ドクター:「だから、仮にどこかの国と紛争起きかけたとき、『脅し』に使えるよね。ミサイル打ち込むぞ、という…。原爆落下地点はすぐそばだからさ、その心理的効果は、ある意味抜群だよね。ナガサキ(と日本)を恐怖に陥れるにはね」

わたし:「……………」


 医師との話はそこで途切れてしまったが、「原発神話」と同じで、「世界のBLS-4施設でウイルスや細菌の施設外漏洩が起きて、事故につながった例はない」と大学側が強調しても、やはりさまざまなリスクは存在する。

 現場に立てば、その周囲を威圧する異様さと危険性が、じわじわと肌で実感できる。

 実は日本ではBSL-4の施設は2か所目で、最初に東京武蔵村山市にできた。
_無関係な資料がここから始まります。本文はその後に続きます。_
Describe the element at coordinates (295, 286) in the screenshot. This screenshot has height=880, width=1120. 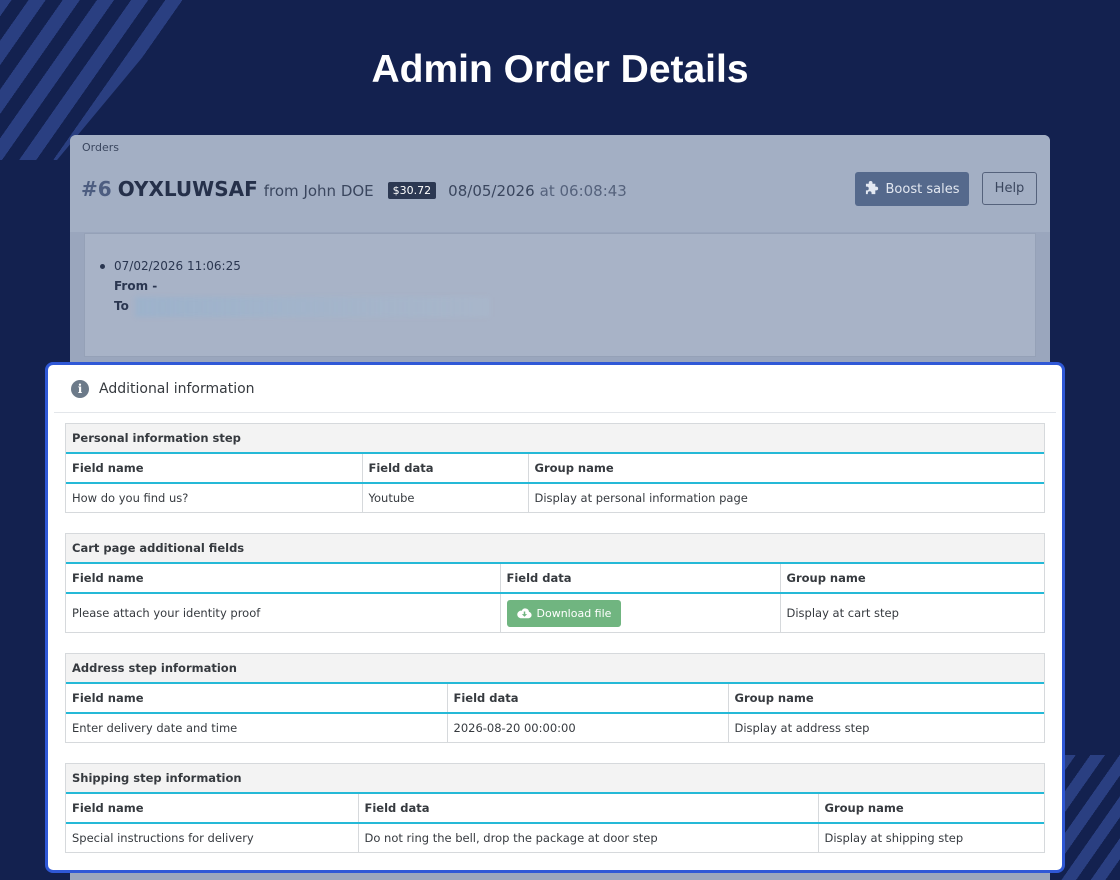
I see `history-entry: 07/02/2026 11:06:25 From - To` at that location.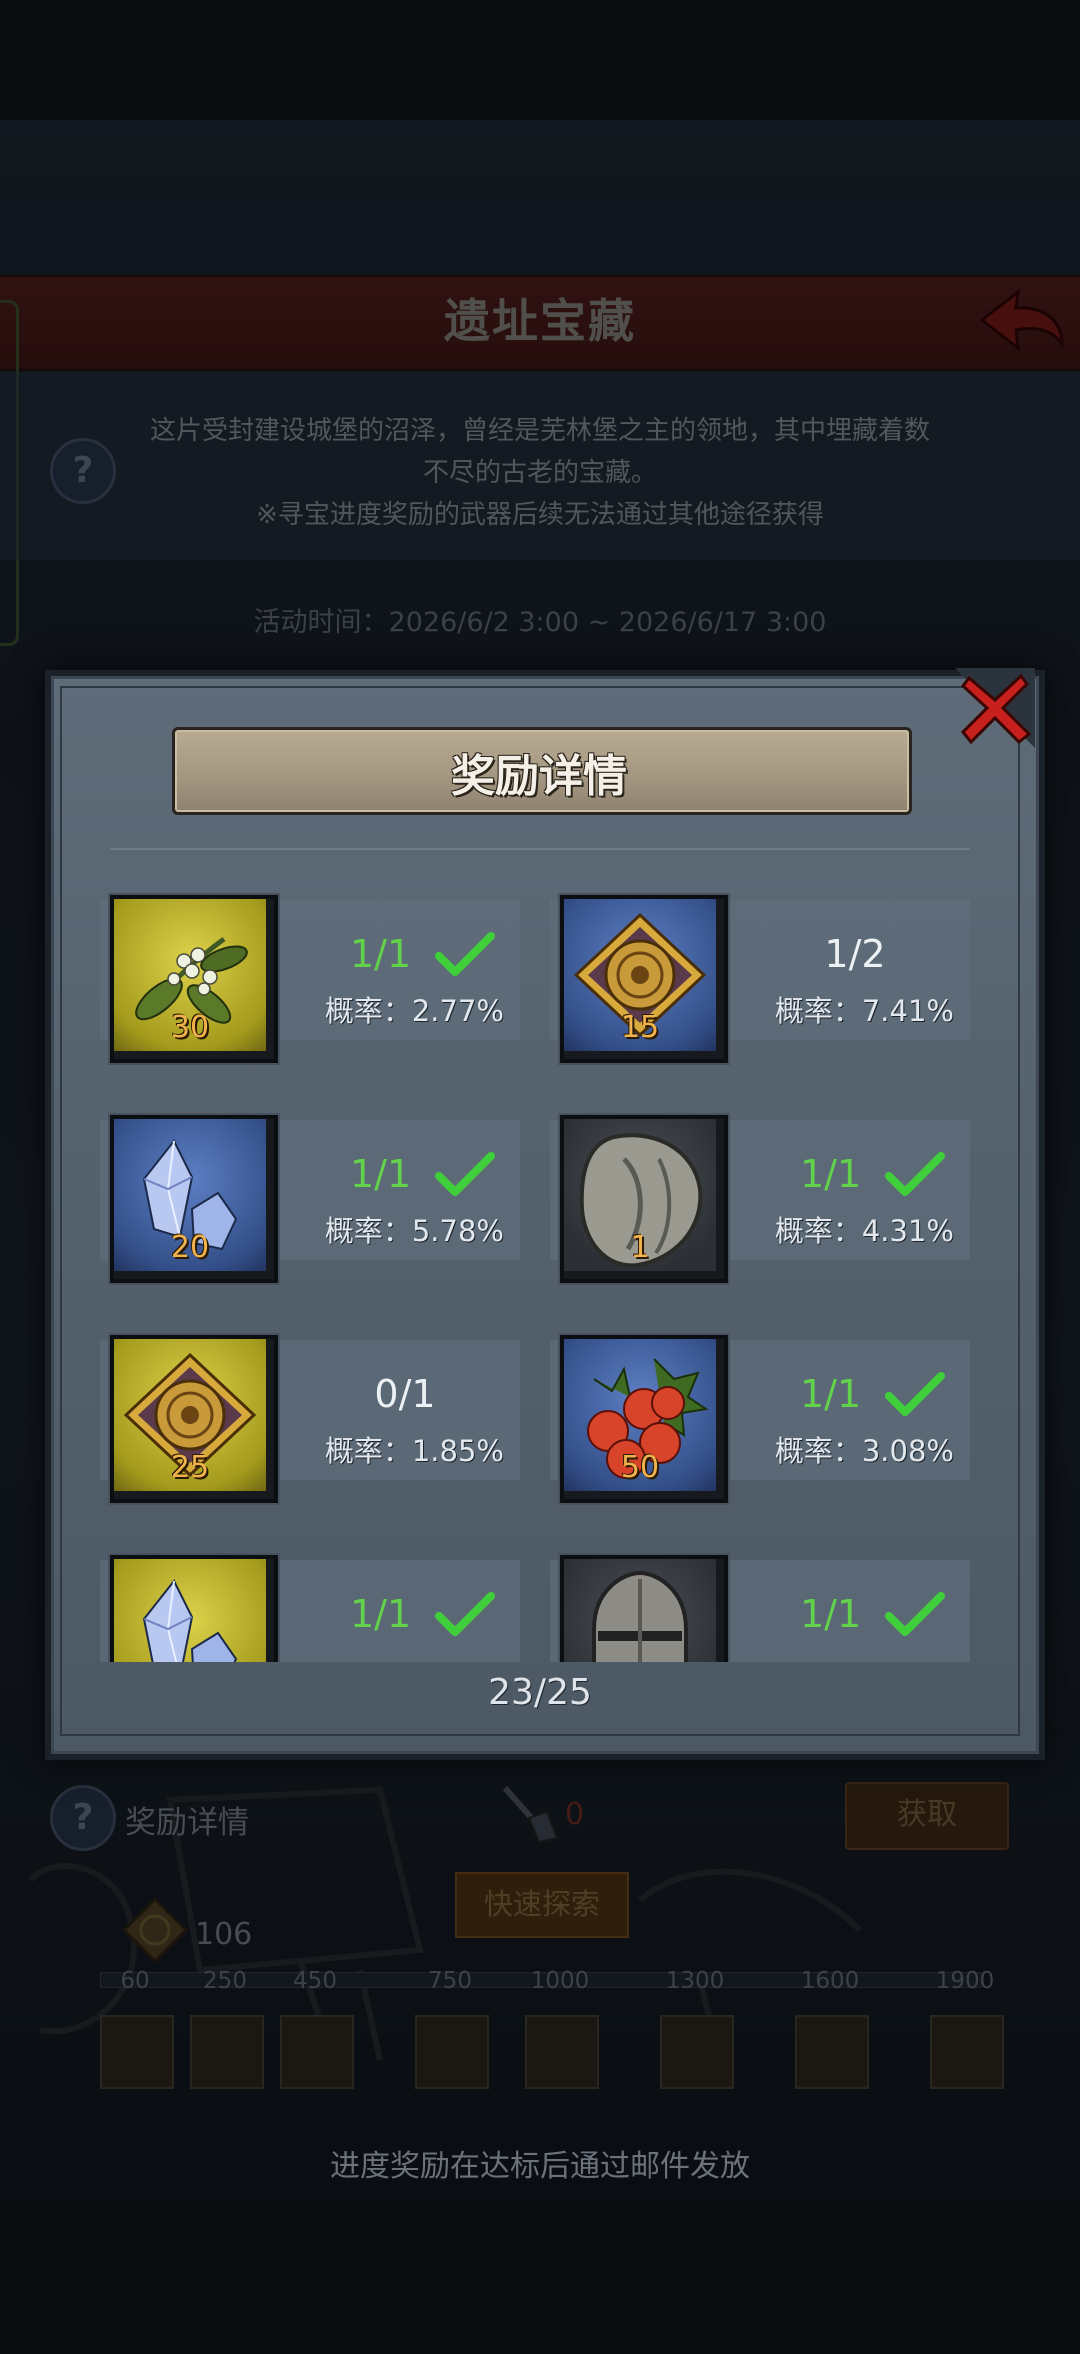  What do you see at coordinates (864, 1451) in the screenshot?
I see `drop-rate: 概率：3.08%` at bounding box center [864, 1451].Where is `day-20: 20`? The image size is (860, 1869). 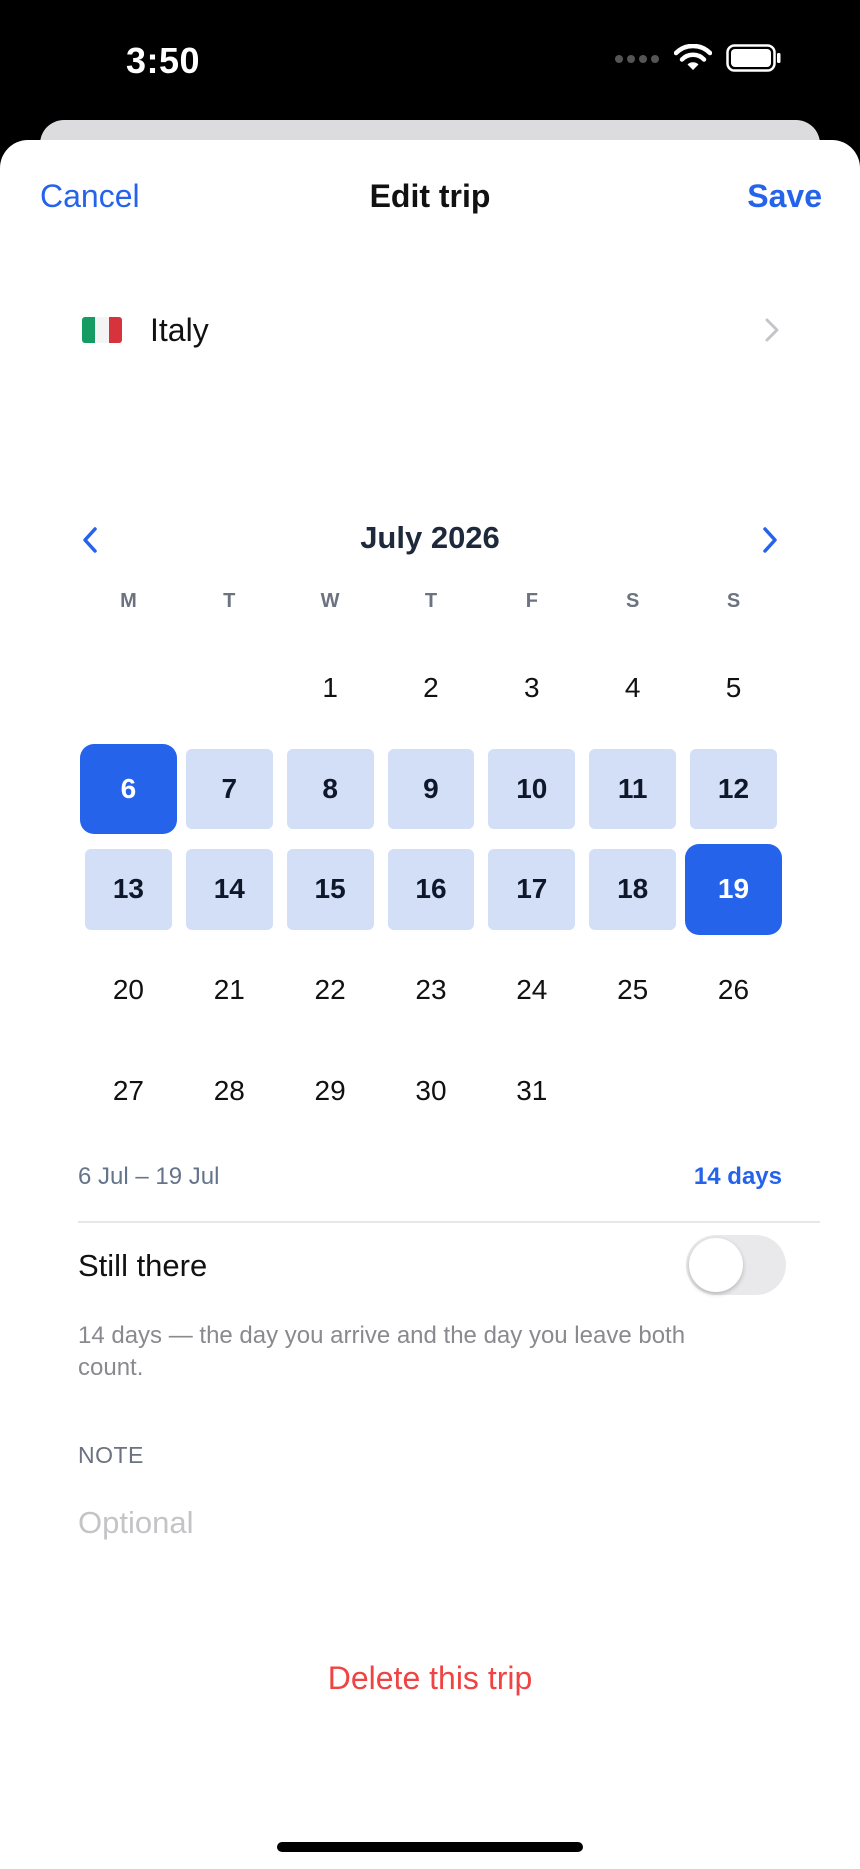
day-20: 20 is located at coordinates (128, 990).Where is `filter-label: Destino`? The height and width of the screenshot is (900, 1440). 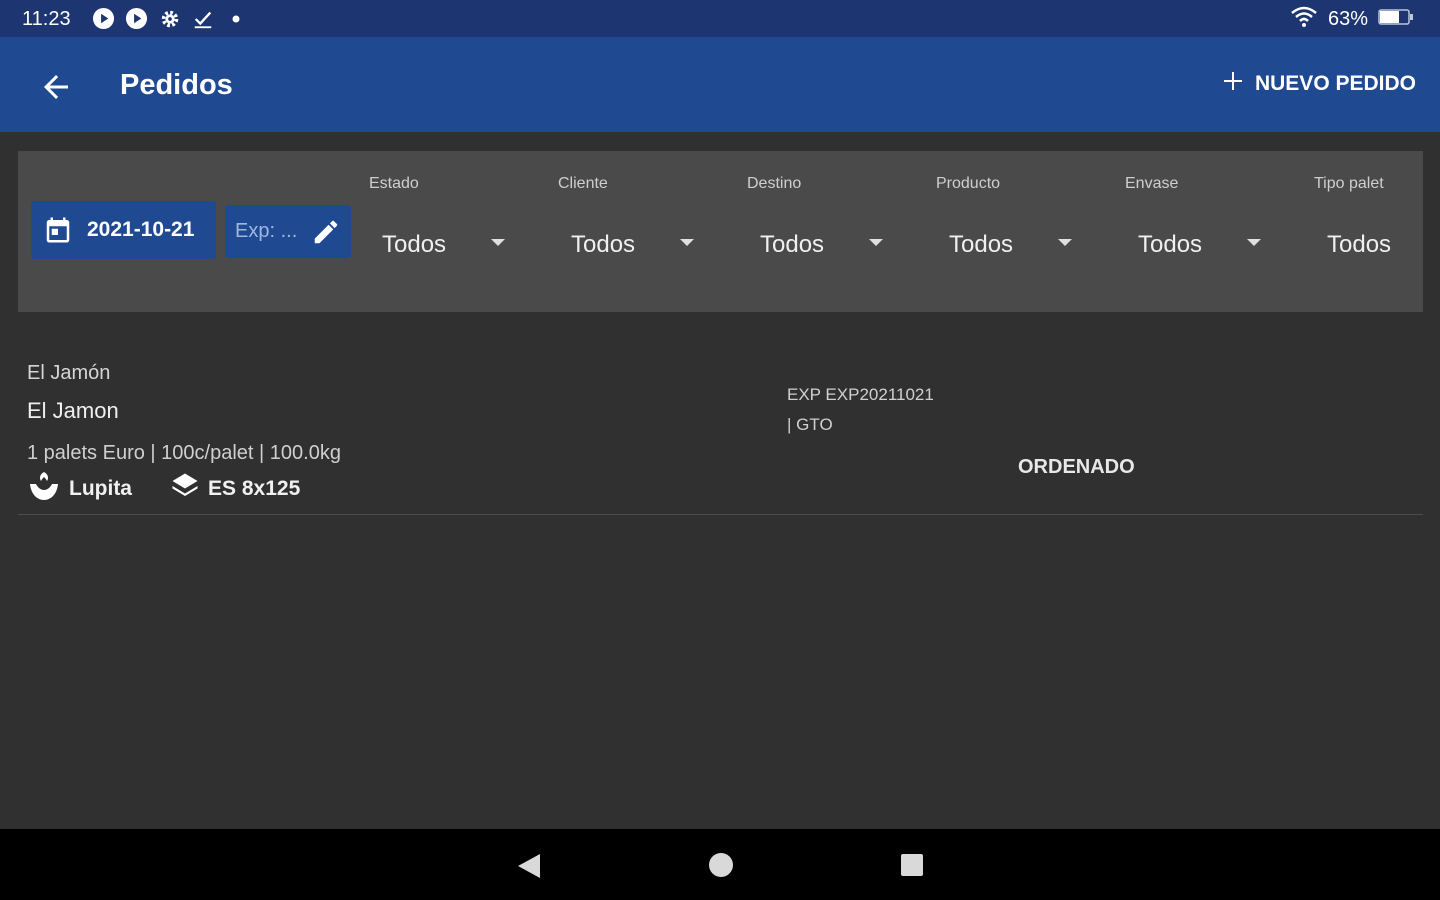
filter-label: Destino is located at coordinates (774, 184).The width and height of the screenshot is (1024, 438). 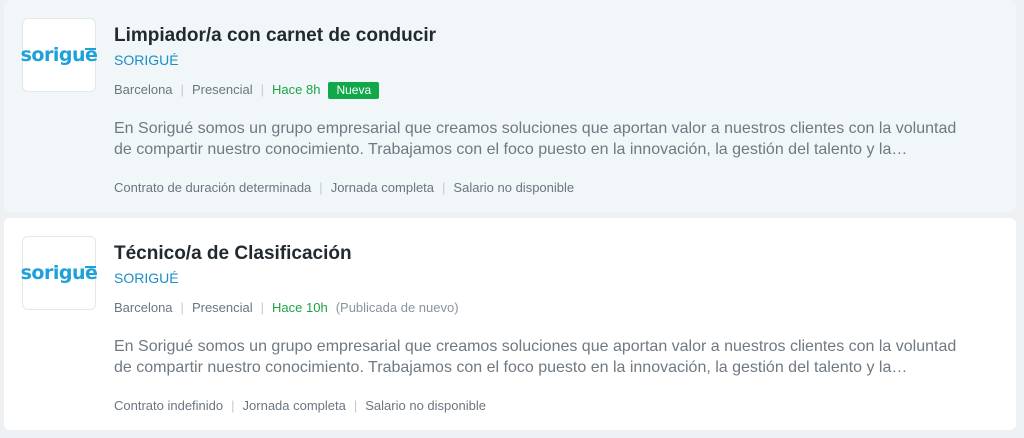 I want to click on job-meta: Barcelona | Presencial | Hace 8h Nueva, so click(x=550, y=90).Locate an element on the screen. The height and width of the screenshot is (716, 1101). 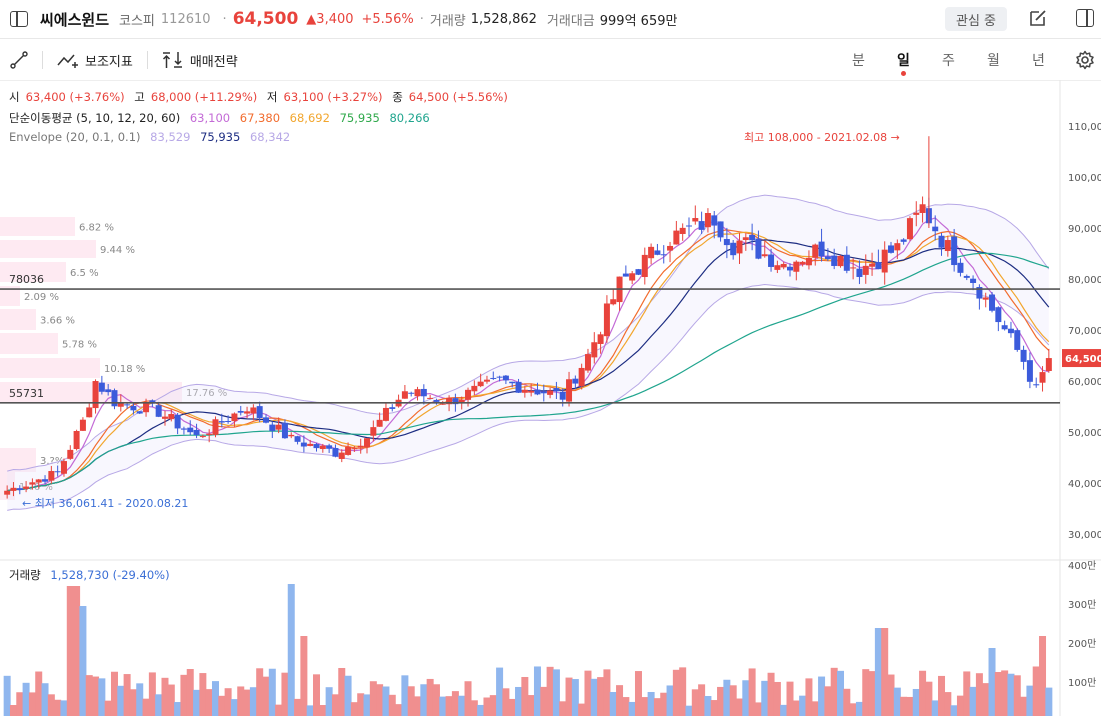
current-price: 64,500 is located at coordinates (266, 19).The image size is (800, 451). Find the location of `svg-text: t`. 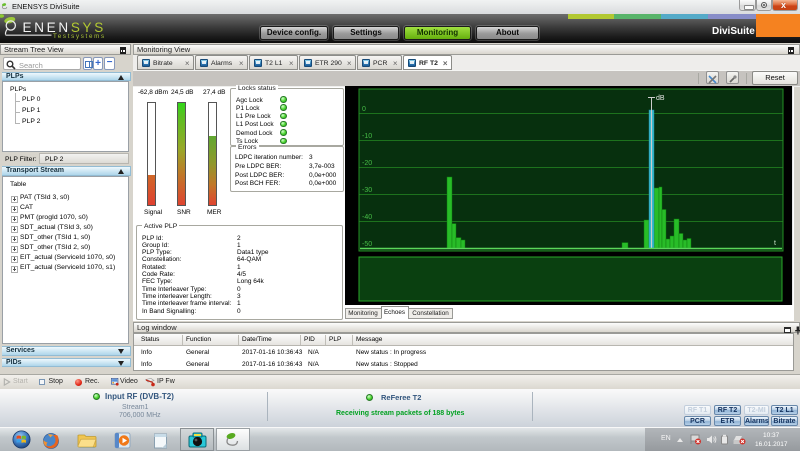

svg-text: t is located at coordinates (775, 244).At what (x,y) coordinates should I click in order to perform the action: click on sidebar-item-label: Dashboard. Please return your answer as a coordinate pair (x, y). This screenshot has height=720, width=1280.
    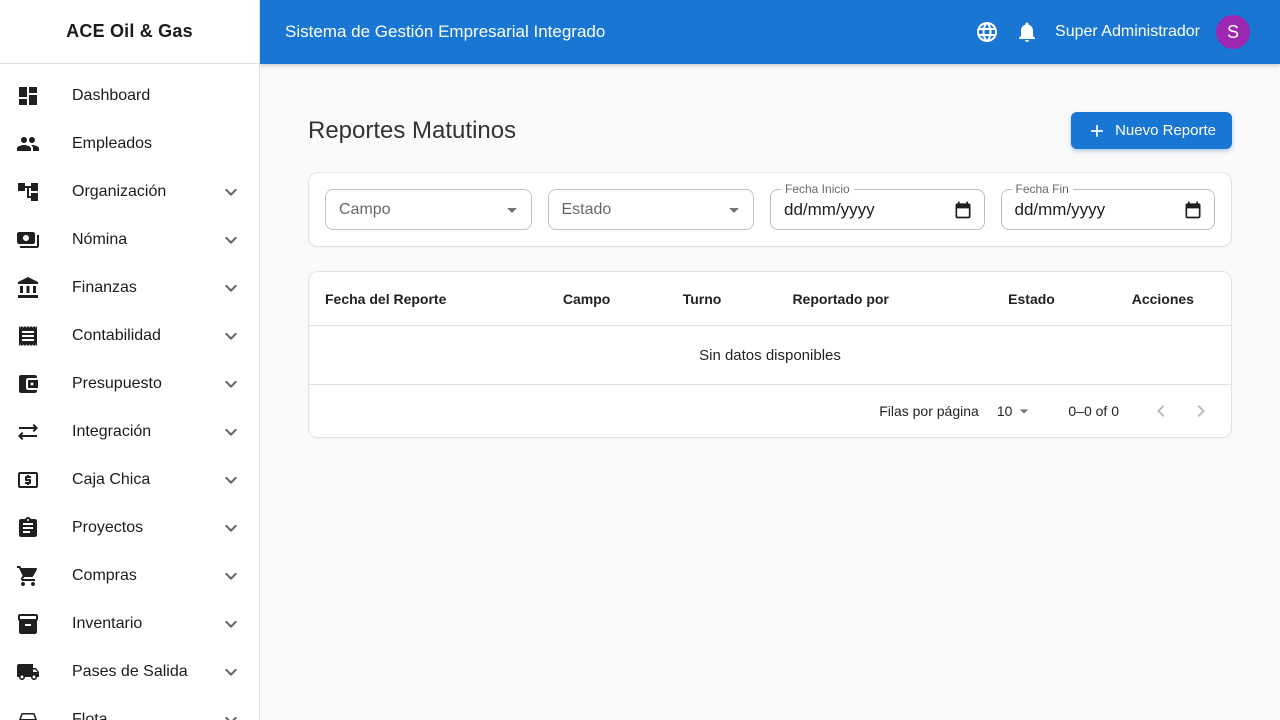
    Looking at the image, I should click on (112, 96).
だが住民の反対運動が激しく、稼働が著しく遅れた。2015年8月から実働しているが、武蔵村山市自体が「将来的な移転」を条件に実験開始を認めた経緯があり、既に移転に向けて協議会が設置されている(NHK2020年8月5日ニュース)。

 茨城県つくば市にある理化学研究所筑波研究所は当初BSL-4規格で建設されたが、完全稼働できず、BSL-3レベルでの実験しかできていない。

 今後、長崎のBSL-4施設が国の期待を一身に担って、その中心的存在を目指すことは自明の成り行きとみられる。

 運営を担うのは長崎大学熱帯医学研究所(熱研)。

 熱研はコロナ研究と熱心に取り組んでおり、天然のアミノ酸から合成される5-アミノレブリン酸(5-ALA)が、新型コロナウイルス感染症に対して強い抑制効果を発揮することを発見。製薬会社のネオファーマジャパンと協力し、「コロナに効く」サプリメントの開発に貢献して話題になった。

 長崎大が熱研を軸に「世界の感染症研究の最先端を行く」ことへ、「野心を燃やしている」というのは、言い過ぎだろうか。これは果たして市民と世界に望ましい結果をもたらすのか。

わたしは後悔している。

 「とんでもないものを長崎が抱えてしまった」。将来に禍根を残すようなものを容認してしまったのではないか。

 今はまだキャンパス内は自由に出入りできる。そのうち、医学部生であってもIDカードの提出をしなければ入構できないほど、キャンパスの警備は厳重になるだろう。その日はたぶん、遠くない。


追記:BSL-4施設の巨大な壁面を見たとき、「どこかで見たような建物だな」と思った。わかった。すぐそばに立つ「浦上天主堂」の色使いとそっくりなのだ。ビルの両脇に”ドーム”を思わせる「二本の柱」が立ち、壁面にもドーム状のデザインがある。つまり意図的に「教会建築」を模している。原爆落下中心碑から浦上天主堂に至る地区は、いわば長崎の「平和」を象徴する空間。そのエリアに溶け込むように? 隠れるように? 細かい配慮がされていると解釈した。